So far ibu selalu mendapat pelayanan yang baik dari rumah sakit. Kuncinya, ikuti prosedur dan sabar. Jika kurang paham bertanya dengan baik.
Kalau ada yang nyinyir dan berkomentar negatif, abaikan saja. Mereka belum pernah berjalan memakai "sepatu" kita. Di luar biaya rumah sakit, biaya lain-lain untuk perawatan penderita DM itu tidak sedikit.
Hal yang sama terjadi pada almarhum mertua. Kami juga mendaftarkan BPJS mandiri. Saat kedaruratan bisa dipakai, hanya saja saat harus masuk ICU tidak tercover. Jadi, kami membayar sendiri.
5. Tergiur utang
Berutang memang harus dihindari. Siapa sih yang tidak ingin bebas dari utang? Namun, kenyataannya tawaran pinjol, kartu kredit, atau paylater bejibun. Pun dengan rentenir uang, bank keliling, bank tithil, atau tukang kredit barang keliling.
Awalnya tidak ingin berutang dan tidak perlu juga. Tapi dengan adanya tawaran yang gencar, seseorang bisa luluh juga loh. Latah ikut-ikut berutang.
Ada cerita dari teman yang hidup di kampung. Ternyata tidak mudah. Ada seorang rentenir yang selalu berkeliling. Usaha meminjamkan uang memang sumber penghasilannya. Sayangnya, bunganya tinggi sekitar 20% per bulan.
Terkadang di kampung itu tetangga ikut memanas-manasi. "Kita orang kecil, kita hidup dari utang kok!" atau "Pengusaha kaya saja punya utang. Nggak usah gengsi!" "Nanti juga ada rezeki, yakin saja!"
Sekilas ungkapan di atas benar, tapi dari sanalah celah "pembenaran" yang menyesatkan mengenai utang. Bayangkan kalau panci atau ember saja harus utang.

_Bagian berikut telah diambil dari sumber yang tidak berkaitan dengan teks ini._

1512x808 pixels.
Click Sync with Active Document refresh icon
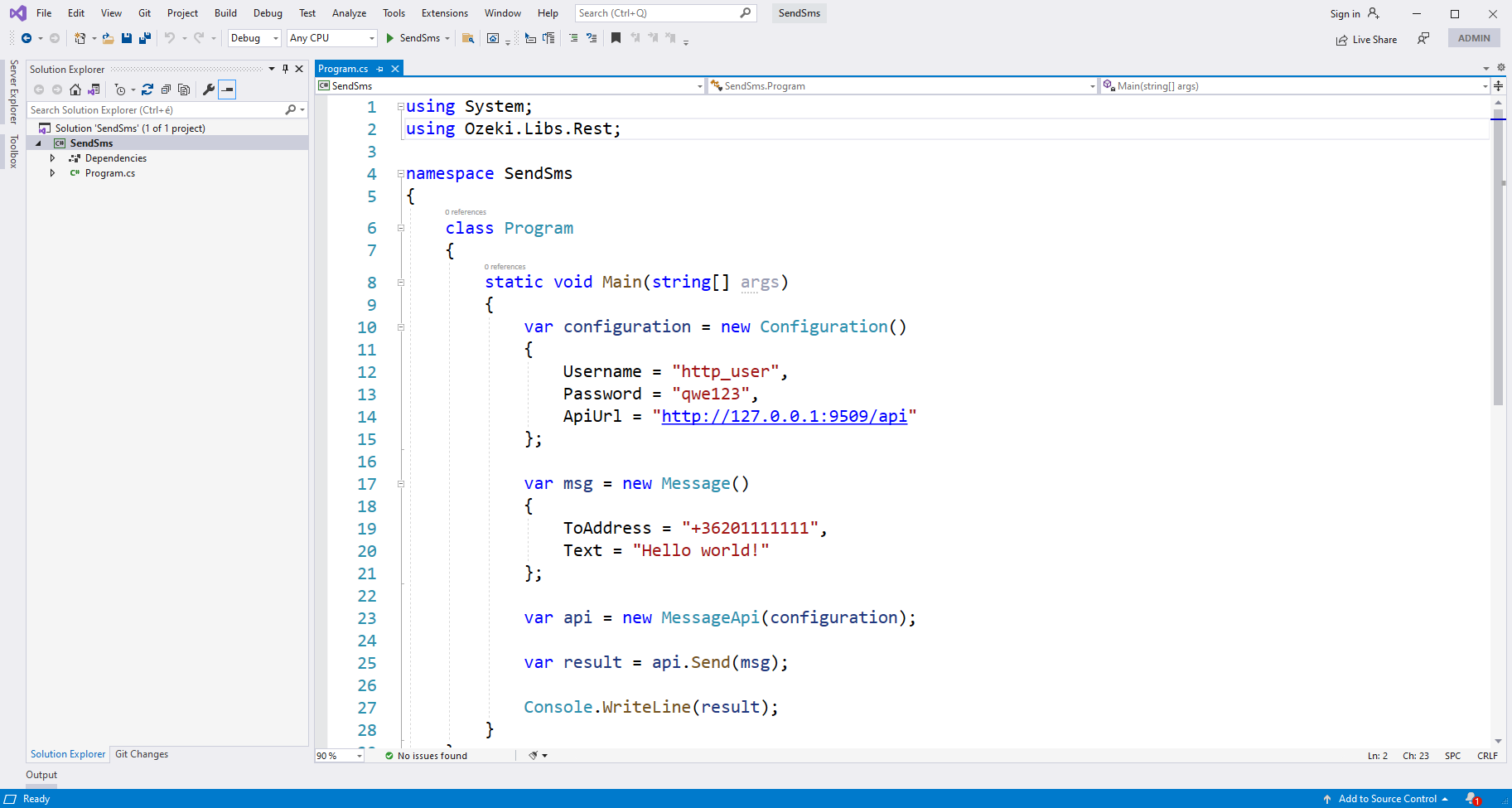(x=147, y=90)
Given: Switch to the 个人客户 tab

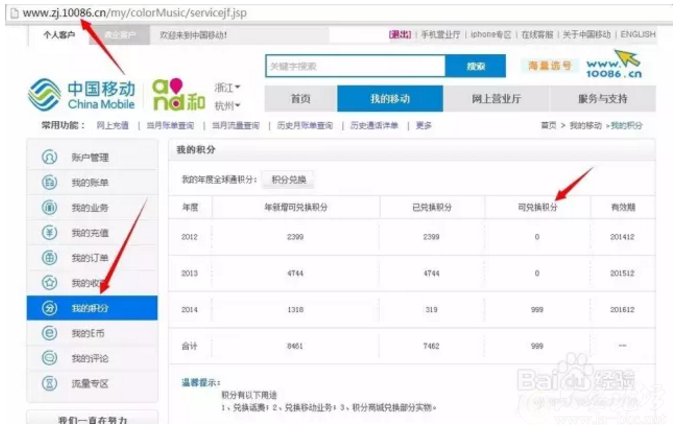Looking at the screenshot, I should [x=61, y=35].
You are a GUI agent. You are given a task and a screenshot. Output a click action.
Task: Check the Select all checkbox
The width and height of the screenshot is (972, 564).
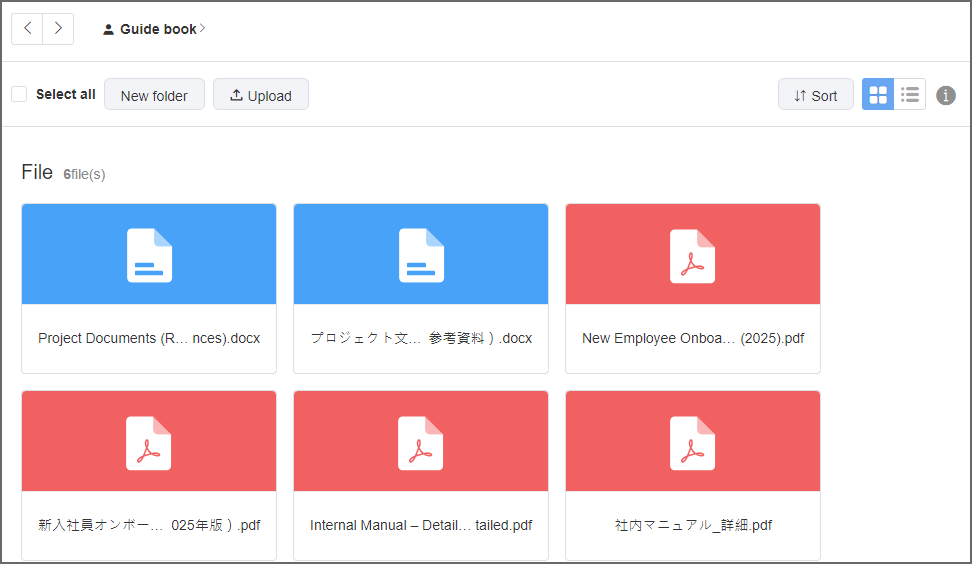tap(19, 94)
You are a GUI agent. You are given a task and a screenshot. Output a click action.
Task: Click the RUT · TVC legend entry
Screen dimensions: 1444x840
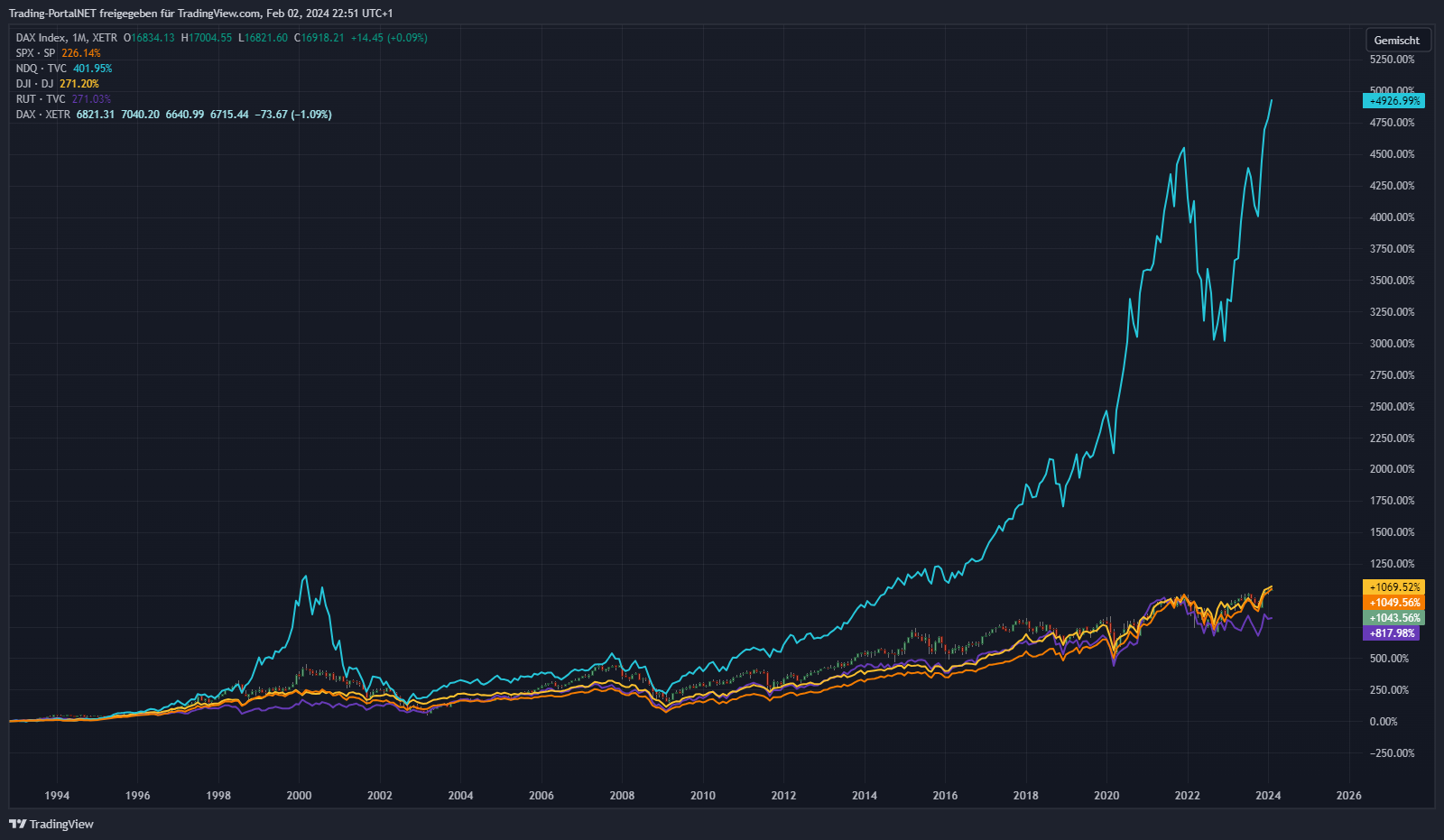(x=41, y=99)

Misalnya, beli panci 30 ribu. Tiap hari mencicil 2000 rupiah selama sebulan. Terlihat murah ya? Cuma noceng. Tapi bukankah total yang dibayar adalah 60 ribu rupiah? Artinya dua kali lipat harga.
Bukankah lebih baik mengumpulkan uang dulu baru kemudian membeli? Lha itu masalah panci. Seringkali tawaran lebih besar. Misalnya biaya pesta nikah.